Information:
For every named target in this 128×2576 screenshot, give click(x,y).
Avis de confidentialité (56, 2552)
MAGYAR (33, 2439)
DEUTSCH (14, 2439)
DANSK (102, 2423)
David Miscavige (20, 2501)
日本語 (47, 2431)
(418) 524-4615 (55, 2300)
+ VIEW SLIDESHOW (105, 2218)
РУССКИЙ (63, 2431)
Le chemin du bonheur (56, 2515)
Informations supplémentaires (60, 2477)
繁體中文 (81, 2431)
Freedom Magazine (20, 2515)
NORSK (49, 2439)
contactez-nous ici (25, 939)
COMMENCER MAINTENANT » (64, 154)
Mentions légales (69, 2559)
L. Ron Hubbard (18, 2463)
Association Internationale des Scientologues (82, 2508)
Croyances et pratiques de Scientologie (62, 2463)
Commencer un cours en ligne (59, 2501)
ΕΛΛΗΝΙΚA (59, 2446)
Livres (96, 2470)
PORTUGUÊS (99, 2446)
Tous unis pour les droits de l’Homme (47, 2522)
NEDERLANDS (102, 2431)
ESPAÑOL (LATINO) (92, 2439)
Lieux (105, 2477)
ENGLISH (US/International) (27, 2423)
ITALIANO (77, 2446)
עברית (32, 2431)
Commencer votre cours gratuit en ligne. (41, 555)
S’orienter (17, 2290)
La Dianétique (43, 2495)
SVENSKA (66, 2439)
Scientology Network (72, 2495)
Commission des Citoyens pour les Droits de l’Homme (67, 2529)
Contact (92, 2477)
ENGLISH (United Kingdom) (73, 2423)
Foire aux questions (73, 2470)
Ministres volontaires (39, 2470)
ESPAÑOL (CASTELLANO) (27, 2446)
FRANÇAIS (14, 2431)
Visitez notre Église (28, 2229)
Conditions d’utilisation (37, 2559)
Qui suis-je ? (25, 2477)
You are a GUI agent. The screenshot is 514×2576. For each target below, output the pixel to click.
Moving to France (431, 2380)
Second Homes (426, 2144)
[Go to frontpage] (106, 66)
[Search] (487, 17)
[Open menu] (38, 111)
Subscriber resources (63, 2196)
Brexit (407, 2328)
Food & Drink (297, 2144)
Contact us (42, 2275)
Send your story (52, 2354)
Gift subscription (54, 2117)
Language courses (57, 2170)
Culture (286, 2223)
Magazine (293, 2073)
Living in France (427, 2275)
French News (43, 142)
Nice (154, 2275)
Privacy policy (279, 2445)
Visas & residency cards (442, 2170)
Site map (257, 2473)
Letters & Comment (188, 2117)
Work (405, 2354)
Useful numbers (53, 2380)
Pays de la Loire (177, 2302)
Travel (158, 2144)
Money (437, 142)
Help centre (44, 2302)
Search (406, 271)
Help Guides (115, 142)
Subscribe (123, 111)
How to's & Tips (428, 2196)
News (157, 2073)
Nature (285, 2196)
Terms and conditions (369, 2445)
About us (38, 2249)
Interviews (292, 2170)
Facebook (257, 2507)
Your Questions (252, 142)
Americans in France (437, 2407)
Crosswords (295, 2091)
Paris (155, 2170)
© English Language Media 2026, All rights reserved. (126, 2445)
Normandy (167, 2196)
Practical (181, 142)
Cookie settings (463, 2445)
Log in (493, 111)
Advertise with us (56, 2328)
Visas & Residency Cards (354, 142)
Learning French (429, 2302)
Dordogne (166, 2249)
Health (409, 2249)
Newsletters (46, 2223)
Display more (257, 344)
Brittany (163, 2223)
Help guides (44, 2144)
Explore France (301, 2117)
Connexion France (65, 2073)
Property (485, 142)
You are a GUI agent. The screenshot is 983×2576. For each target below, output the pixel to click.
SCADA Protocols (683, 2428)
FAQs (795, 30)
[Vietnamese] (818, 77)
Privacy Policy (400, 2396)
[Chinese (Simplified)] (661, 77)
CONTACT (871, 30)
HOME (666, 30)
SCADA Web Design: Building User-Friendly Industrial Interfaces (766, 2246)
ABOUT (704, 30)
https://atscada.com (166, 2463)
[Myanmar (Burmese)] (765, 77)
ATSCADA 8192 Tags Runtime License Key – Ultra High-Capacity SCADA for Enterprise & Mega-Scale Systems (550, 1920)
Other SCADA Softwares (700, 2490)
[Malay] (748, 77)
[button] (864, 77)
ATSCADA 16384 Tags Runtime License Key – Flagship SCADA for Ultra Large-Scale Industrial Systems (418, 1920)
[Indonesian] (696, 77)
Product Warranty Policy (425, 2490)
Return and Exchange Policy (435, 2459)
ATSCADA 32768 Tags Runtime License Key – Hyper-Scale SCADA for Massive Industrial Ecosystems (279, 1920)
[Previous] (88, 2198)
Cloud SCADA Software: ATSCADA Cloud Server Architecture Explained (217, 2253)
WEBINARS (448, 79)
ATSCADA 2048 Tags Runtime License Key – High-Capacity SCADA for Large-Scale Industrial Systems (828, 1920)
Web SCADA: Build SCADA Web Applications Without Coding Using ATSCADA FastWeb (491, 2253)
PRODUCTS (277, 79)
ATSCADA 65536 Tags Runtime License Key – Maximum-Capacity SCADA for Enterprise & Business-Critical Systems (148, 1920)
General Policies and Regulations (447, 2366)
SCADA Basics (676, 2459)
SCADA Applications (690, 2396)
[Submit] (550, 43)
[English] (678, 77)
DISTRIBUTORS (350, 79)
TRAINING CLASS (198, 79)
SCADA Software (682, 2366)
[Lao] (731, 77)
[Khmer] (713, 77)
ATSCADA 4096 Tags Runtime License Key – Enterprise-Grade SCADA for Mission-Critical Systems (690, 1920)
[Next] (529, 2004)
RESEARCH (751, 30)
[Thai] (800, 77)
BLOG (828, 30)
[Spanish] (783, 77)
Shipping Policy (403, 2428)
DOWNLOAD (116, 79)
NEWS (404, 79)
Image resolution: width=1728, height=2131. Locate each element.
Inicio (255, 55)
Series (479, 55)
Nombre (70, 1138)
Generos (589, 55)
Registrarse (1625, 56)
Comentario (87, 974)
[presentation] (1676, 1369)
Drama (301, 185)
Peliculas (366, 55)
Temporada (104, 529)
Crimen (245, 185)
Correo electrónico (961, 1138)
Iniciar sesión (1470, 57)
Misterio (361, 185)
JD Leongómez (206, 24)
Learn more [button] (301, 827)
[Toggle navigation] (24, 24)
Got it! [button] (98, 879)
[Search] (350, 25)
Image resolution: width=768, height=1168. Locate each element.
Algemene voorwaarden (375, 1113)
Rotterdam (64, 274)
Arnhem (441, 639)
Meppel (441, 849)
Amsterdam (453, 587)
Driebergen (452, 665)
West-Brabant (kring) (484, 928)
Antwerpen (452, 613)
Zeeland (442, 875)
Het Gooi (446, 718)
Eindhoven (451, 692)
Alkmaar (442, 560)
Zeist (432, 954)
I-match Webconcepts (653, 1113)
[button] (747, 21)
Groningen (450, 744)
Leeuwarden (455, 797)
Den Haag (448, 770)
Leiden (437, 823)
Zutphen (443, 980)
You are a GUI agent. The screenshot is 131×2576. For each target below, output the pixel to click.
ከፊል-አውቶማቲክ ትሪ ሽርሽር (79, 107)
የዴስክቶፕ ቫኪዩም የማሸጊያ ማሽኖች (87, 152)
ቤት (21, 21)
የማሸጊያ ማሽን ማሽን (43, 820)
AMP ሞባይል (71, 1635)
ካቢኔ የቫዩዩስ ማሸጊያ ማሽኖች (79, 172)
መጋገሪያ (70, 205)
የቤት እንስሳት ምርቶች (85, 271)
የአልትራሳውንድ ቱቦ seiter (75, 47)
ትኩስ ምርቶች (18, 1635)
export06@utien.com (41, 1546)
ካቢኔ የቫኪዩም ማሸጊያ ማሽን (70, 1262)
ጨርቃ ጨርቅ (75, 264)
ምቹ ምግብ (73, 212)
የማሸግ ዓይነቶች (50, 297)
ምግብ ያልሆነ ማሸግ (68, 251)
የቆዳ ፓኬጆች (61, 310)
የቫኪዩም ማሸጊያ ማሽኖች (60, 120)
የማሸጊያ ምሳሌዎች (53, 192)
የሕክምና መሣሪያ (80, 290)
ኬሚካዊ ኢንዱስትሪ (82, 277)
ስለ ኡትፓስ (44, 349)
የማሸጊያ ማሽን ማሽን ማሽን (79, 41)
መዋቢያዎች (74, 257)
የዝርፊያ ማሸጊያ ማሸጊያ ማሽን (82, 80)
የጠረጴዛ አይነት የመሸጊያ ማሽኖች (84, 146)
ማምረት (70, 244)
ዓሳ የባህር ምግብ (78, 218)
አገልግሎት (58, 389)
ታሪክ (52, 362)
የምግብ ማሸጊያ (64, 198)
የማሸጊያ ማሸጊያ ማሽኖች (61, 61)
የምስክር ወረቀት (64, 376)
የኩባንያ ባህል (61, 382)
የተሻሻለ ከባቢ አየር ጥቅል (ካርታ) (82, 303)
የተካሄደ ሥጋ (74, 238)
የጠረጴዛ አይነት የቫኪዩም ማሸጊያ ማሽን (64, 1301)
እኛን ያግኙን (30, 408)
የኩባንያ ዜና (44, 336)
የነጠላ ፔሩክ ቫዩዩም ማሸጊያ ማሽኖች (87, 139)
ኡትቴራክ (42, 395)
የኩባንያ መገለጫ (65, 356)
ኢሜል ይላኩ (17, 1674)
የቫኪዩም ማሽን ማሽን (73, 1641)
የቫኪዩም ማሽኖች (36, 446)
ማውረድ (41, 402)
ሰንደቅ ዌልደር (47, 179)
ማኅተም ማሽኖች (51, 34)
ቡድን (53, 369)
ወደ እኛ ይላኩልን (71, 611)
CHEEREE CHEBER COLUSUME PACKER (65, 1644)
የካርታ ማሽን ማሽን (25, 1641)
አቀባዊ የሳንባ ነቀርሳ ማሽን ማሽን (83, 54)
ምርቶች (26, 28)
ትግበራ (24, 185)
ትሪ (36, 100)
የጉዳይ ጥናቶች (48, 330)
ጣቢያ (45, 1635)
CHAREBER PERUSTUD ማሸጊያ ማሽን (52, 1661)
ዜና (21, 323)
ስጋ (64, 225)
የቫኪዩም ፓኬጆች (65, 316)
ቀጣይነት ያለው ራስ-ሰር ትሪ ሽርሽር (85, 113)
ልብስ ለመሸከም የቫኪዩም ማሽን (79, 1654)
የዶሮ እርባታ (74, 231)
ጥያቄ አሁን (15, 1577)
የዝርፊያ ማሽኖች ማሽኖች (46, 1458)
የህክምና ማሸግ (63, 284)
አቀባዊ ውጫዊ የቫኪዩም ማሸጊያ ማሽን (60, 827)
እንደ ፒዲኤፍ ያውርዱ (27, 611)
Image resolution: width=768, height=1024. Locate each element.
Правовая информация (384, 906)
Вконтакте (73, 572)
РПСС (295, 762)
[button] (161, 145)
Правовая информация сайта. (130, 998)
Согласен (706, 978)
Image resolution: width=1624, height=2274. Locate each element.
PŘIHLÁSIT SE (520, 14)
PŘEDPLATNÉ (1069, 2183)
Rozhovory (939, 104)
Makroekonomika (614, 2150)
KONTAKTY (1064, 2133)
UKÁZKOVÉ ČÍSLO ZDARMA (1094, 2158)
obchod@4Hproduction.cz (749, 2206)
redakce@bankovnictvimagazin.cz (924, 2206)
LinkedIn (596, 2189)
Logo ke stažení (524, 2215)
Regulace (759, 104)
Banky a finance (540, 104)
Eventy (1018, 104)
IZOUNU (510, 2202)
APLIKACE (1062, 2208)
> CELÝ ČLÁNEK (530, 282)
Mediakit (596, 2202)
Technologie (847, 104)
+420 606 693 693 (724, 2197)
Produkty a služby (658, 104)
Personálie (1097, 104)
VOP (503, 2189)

Work to be completed:
Of all the entries above, repeat only the lines from the line that has "About us (38, 2249)" to the line that has "Log in (493, 111)", both lines included, exactly.

Answer space:
About us (38, 2249)
Interviews (292, 2170)
Facebook (257, 2507)
Your Questions (252, 142)
Americans in France (437, 2407)
Crosswords (295, 2091)
Paris (155, 2170)
© English Language Media 2026, All rights reserved. (126, 2445)
Normandy (167, 2196)
Practical (181, 142)
Cookie settings (463, 2445)
Log in (493, 111)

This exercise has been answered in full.